Oh. She was doing it again - making him angry on purpose. He raked his fingers over his face, leaving a trail of redness on his skin. "HAVE I GONE COMPLETELY MAD?"

"No, not yet. Trust me, you'll know when you have."


Stress.

Hermione leaned her forehead against the wall of the bathroom. She was feeling exceptionally shitty this afternoon. She'd had six straight hours of screaming from Draco, Pansy, and two of her other patients (which included one Marietta Edgecomb, the topping on a perfectly shitty cake of a day,) and then had visited a patient at her house to find her pissed out of her mind from firewhiskey. It was definitely one of the days where she wished she had taken up a job that was a little less stressful.
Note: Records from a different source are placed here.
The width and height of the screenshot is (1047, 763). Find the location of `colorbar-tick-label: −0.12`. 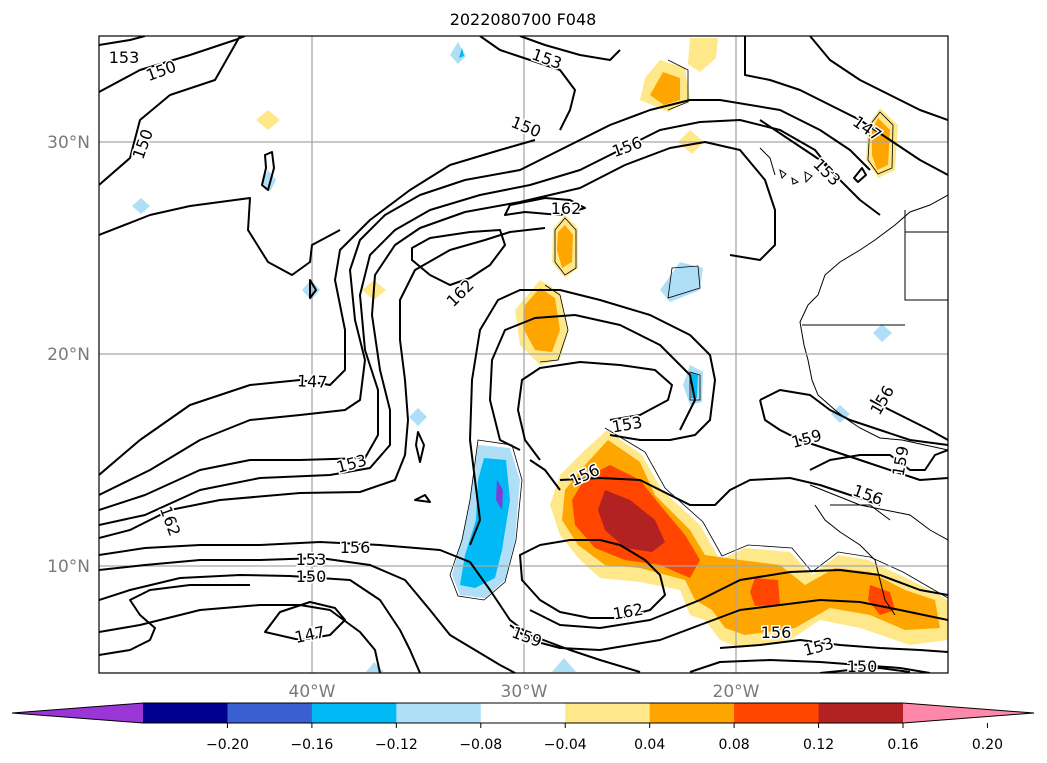

colorbar-tick-label: −0.12 is located at coordinates (396, 745).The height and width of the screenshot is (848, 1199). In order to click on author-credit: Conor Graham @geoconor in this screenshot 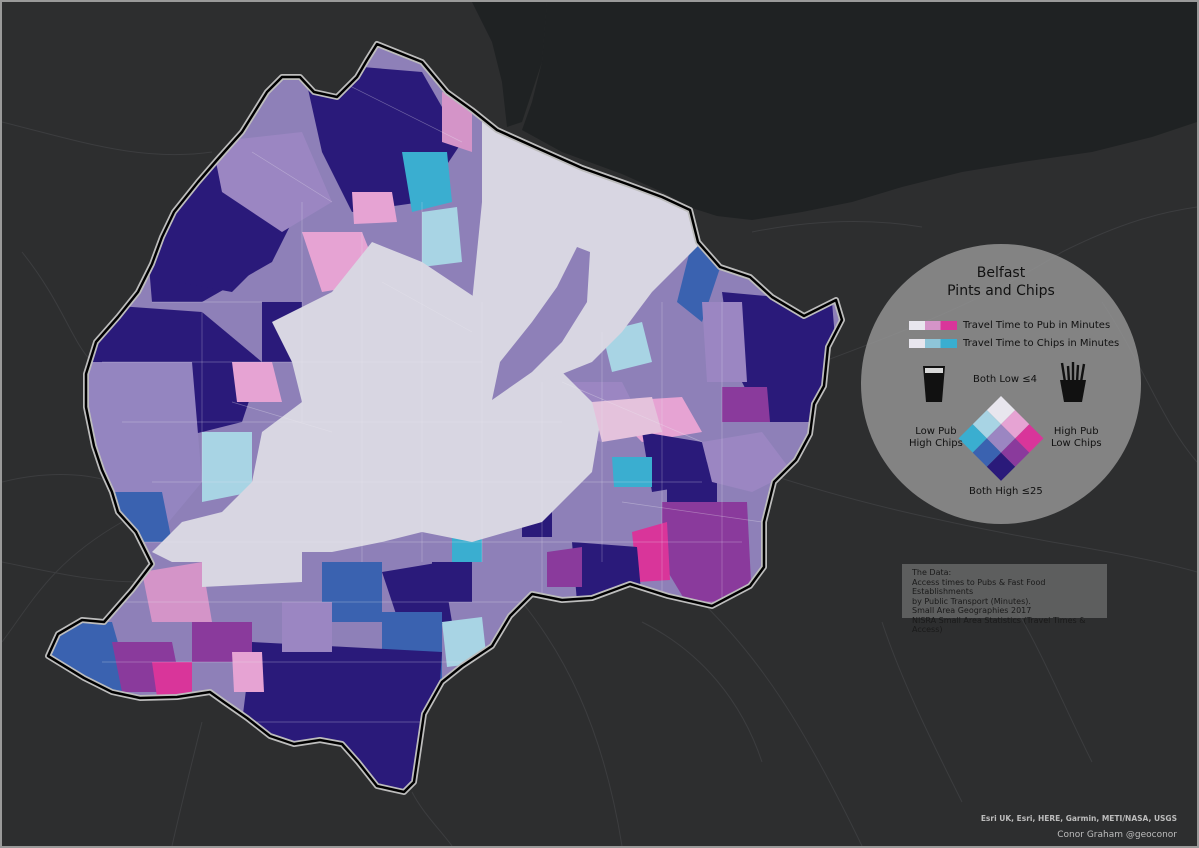, I will do `click(1117, 835)`.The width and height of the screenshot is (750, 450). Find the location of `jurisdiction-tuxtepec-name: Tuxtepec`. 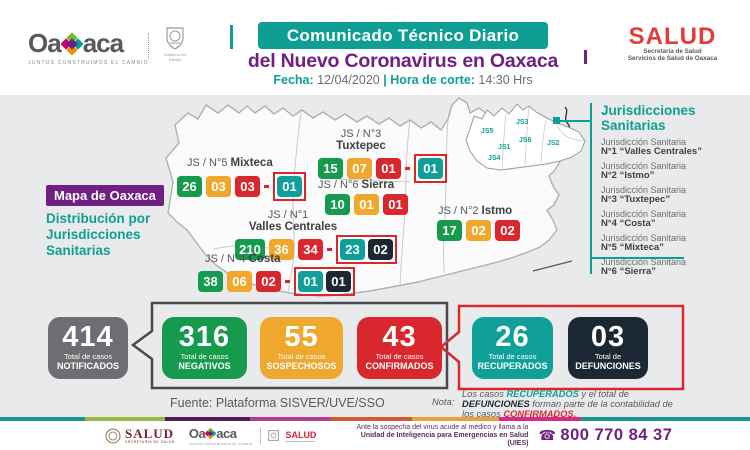

jurisdiction-tuxtepec-name: Tuxtepec is located at coordinates (361, 146).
Of course, Hermione had a talent for psychology. She knew it, her employers knew it, and all of her friends knew it.

But her job was definitely taking its toll on her.

She'd thrown up that morning, after her first patient of the day. She usually didn't throw up; in fact, she could only remember a handful of times in her life when she had, and it had never been from stress. She usually handled stress fairly well.

"'Alright, love?" was Ginny's muffled voice from behind the door. "Neville's just arrived with Lav."

"I'm fine," she said loudly enough for Ginny to hear. "I'll be out in a bit."

And now she had come home only to remember that Ron was throwing a party for Ginny's birthday and her and Harry's marriage. It was a wonder that they'd waited this long to get married anyway... they were all over each other constantly. That was another thing she didn't want to think about; she and Ron had given it a go the other night and it had not turned out very nicely at all.

They were complete blunderers in that regard.

Hermione rose to her feet, willing her face to return to its normal color. As she recalled, Draco was also invited, by her request - a therapist thing, definitely. It would be interesting to see how he got along with a circle of his former enemies.

As she opened the door, Hermione hoped that everyone could refrain from killing each other until after she'd had something strong to drink.